:: What the exercise asks ::
Set every entry down again exactly, excluding any pictures.

·····

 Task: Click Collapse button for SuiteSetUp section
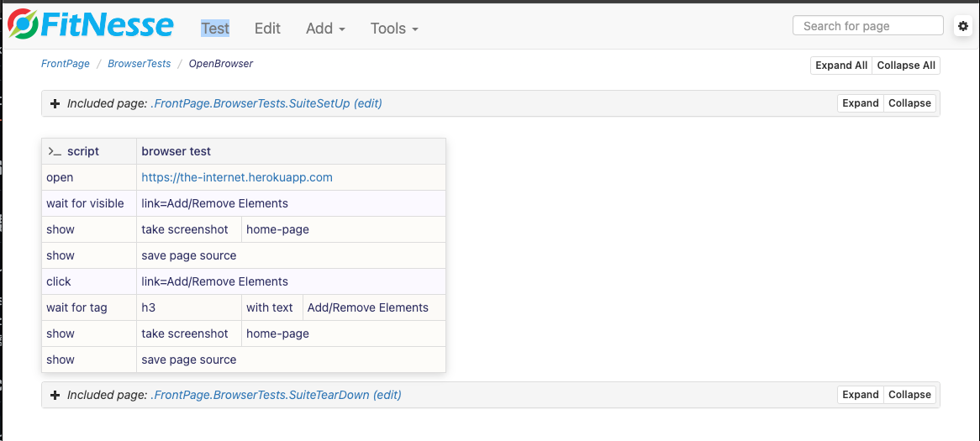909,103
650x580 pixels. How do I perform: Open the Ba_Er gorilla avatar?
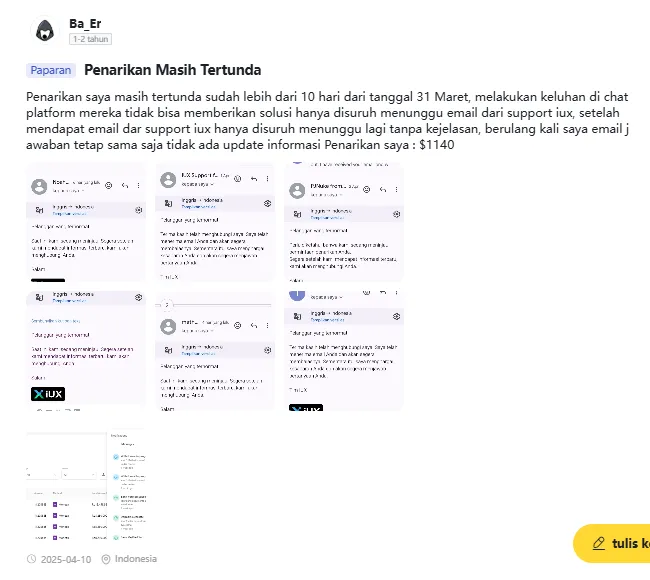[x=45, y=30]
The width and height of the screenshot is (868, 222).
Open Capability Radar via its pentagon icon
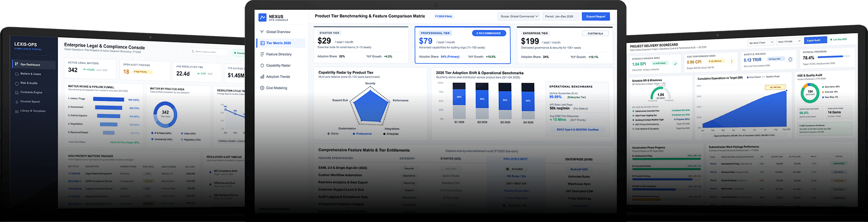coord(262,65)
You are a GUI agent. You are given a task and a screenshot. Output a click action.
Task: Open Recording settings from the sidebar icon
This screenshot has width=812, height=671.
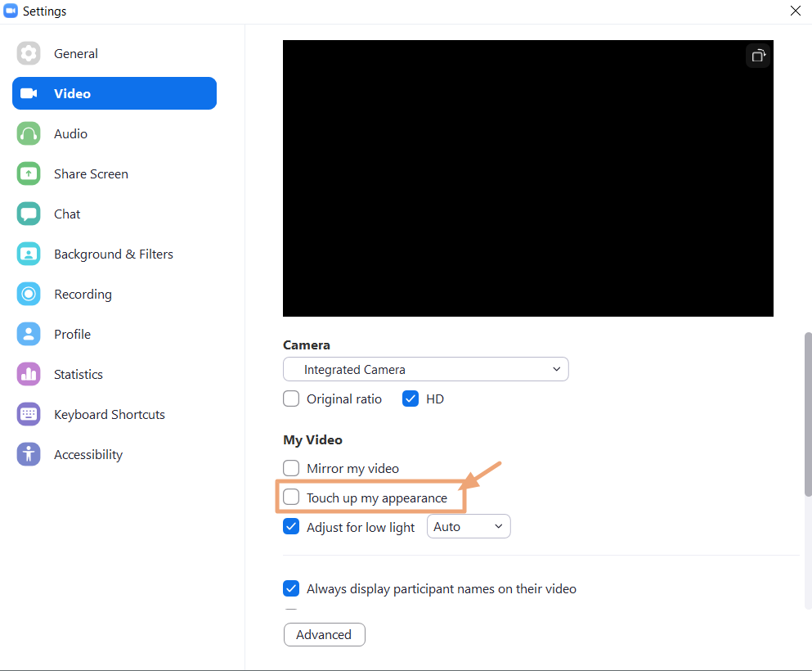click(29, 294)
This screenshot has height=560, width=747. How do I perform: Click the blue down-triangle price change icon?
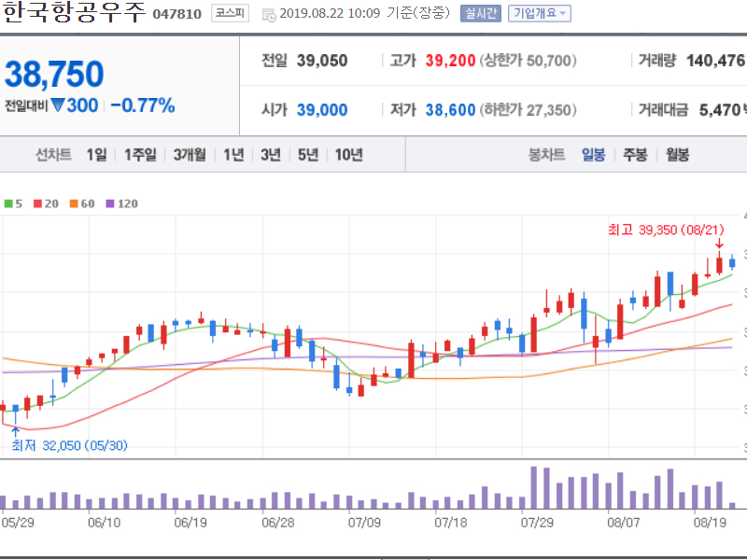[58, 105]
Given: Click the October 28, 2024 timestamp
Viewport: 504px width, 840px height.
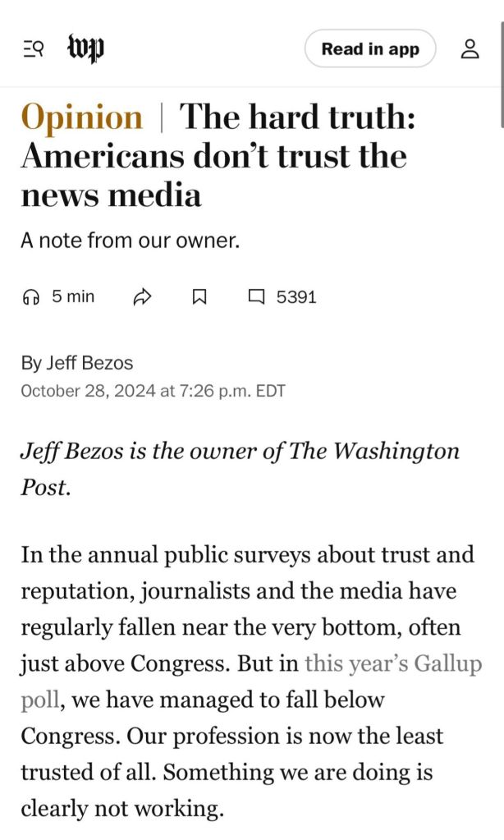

·····

:: Task solution ::
 Task: Click Collapse button for SuiteSetUp section
909,103
650x580 pixels. How do I perform: Open the Ba_Er gorilla avatar?
[x=45, y=30]
The width and height of the screenshot is (868, 222).
Open Capability Radar via its pentagon icon
coord(262,65)
You are a GUI agent. You are given a task and a screenshot. Output a click action.
Task: Open Recording settings from the sidebar icon
This screenshot has width=812, height=671.
click(29, 294)
This screenshot has height=560, width=747. How do I perform: Click the blue down-triangle price change icon?
[58, 105]
Given: Click the October 28, 2024 timestamp
Viewport: 504px width, 840px height.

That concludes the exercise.